Given problem >>
Rewrite the data from the line with "The width and height of the screenshot is (224, 139)." up to and including the line with "will pyautogui.click(x=18, y=143)." as a Markdown table with the columns Row and Line, numbering each line and leaving out blank lines.

BEGIN Provided records

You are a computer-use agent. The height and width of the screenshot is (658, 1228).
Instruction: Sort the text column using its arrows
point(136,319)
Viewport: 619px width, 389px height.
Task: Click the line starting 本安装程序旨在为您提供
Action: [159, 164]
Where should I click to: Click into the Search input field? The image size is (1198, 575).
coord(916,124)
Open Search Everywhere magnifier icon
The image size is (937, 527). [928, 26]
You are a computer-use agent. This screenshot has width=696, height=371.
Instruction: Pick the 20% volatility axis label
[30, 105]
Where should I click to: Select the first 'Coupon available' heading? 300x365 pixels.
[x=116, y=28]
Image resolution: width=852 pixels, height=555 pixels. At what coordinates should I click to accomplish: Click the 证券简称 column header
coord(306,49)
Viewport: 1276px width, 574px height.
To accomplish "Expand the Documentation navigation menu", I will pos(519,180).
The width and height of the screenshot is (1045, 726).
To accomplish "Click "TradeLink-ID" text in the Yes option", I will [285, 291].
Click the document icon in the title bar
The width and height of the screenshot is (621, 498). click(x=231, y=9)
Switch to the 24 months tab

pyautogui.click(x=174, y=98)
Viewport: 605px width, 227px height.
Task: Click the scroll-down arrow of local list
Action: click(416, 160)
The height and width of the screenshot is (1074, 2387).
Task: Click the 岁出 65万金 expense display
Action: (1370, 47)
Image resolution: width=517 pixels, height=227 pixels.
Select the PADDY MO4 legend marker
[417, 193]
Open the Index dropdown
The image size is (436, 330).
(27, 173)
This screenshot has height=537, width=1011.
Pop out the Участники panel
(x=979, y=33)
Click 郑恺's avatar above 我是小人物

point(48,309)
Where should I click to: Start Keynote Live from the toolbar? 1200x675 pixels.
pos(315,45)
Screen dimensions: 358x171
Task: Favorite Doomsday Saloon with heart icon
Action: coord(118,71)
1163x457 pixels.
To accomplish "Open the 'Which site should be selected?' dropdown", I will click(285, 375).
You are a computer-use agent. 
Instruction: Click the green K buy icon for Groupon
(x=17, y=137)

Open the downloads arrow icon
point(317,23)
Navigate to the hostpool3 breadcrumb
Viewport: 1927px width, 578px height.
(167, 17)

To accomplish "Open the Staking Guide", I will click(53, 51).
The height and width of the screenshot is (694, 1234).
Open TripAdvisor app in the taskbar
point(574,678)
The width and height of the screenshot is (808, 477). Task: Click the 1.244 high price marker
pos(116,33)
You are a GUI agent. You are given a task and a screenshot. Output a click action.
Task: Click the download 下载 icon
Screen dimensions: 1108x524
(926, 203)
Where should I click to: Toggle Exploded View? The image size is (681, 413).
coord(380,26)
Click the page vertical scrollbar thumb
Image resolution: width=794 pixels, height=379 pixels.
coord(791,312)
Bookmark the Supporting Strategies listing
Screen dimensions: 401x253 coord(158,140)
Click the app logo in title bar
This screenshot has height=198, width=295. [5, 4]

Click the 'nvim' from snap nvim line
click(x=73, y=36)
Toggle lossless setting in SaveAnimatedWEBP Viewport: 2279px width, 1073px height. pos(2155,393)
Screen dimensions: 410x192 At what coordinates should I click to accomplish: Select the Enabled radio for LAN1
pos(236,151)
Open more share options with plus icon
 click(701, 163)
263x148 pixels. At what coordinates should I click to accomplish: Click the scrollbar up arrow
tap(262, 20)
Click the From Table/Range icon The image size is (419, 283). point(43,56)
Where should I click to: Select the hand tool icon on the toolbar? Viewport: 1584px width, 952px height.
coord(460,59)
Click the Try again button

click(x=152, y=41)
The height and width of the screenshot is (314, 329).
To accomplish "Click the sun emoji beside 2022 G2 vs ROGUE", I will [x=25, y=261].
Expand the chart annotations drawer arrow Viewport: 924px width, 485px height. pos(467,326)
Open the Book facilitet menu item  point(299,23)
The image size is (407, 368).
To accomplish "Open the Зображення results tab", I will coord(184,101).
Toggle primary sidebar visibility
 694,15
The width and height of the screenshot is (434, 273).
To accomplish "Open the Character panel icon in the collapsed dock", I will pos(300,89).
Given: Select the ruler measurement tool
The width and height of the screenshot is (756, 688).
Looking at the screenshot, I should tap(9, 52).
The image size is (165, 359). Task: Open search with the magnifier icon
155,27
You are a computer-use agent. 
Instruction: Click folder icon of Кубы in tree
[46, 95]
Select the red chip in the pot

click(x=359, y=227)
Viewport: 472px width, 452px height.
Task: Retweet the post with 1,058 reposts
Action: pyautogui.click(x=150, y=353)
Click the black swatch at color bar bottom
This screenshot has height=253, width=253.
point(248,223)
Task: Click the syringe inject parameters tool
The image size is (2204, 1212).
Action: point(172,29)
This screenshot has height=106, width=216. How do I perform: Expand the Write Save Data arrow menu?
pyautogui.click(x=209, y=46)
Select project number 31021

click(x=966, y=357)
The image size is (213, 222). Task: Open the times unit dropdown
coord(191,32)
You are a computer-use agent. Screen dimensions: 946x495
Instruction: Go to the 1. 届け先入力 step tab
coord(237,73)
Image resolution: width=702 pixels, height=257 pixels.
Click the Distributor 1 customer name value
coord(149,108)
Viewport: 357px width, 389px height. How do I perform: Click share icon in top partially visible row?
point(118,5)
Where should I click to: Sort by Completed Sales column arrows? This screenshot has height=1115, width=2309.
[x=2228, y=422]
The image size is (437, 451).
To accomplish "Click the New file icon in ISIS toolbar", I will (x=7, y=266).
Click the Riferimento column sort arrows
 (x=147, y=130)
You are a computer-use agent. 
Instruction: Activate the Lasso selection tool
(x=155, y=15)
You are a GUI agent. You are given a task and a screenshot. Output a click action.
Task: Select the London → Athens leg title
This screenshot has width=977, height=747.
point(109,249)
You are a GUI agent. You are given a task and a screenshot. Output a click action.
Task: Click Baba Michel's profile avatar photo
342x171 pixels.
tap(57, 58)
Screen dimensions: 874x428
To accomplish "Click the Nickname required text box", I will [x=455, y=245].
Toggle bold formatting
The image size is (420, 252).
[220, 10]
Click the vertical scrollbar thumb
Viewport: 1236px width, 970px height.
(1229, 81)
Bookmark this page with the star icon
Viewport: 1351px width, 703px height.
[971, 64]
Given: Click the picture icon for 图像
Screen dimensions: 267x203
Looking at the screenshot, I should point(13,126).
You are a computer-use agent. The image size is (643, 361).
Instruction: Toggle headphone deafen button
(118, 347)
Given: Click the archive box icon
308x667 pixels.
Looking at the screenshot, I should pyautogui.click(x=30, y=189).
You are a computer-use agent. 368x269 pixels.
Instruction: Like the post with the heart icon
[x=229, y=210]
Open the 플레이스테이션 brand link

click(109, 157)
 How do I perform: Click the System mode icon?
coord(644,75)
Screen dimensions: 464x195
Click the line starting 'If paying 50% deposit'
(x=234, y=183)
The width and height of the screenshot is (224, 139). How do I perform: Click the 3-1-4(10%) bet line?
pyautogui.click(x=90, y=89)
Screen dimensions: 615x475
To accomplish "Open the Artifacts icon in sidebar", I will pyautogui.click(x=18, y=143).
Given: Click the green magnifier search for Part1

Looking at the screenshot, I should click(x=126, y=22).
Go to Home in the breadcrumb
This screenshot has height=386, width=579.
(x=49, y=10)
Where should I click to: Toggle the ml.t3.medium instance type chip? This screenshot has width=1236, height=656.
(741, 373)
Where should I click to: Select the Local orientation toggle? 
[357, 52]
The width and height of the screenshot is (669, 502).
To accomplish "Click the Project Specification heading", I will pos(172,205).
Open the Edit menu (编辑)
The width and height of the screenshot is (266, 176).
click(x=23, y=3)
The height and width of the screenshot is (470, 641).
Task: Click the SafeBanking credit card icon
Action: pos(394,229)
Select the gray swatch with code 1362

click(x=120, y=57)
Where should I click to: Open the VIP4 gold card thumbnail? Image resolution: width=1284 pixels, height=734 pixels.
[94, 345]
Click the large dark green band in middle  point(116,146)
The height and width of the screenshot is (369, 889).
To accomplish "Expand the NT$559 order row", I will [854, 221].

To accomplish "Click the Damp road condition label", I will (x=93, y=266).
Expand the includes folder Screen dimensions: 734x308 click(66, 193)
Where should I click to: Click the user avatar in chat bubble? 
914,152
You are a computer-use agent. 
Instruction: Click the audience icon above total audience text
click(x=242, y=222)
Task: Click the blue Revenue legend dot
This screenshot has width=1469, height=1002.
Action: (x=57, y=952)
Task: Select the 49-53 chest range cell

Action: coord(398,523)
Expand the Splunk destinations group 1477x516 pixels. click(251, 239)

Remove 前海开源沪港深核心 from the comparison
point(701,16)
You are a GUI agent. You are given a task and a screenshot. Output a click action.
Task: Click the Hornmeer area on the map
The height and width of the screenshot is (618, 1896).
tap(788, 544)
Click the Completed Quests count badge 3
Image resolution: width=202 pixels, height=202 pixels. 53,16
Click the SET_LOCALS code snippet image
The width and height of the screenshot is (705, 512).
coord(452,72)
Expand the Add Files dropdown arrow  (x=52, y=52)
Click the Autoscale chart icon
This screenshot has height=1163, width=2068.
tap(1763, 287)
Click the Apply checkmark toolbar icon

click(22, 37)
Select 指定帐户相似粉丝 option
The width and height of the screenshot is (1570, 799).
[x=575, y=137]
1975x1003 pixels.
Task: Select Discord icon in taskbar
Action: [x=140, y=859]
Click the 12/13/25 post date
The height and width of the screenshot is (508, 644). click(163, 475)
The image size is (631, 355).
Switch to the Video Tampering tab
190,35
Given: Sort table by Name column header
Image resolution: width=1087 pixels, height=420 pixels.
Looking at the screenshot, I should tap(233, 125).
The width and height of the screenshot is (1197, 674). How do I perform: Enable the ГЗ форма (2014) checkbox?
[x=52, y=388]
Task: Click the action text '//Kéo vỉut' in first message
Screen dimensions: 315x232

END Provided records

Exercise result >>
| Row | Line |
|---|---|
| 1 | The width and height of the screenshot is (224, 139). How do I perform: Click the 3-1-4(10%) bet line? |
| 2 | pyautogui.click(x=90, y=89) |
| 3 | Screen dimensions: 615x475 |
| 4 | To accomplish "Open the Artifacts icon in sidebar", I will pyautogui.click(x=18, y=143). |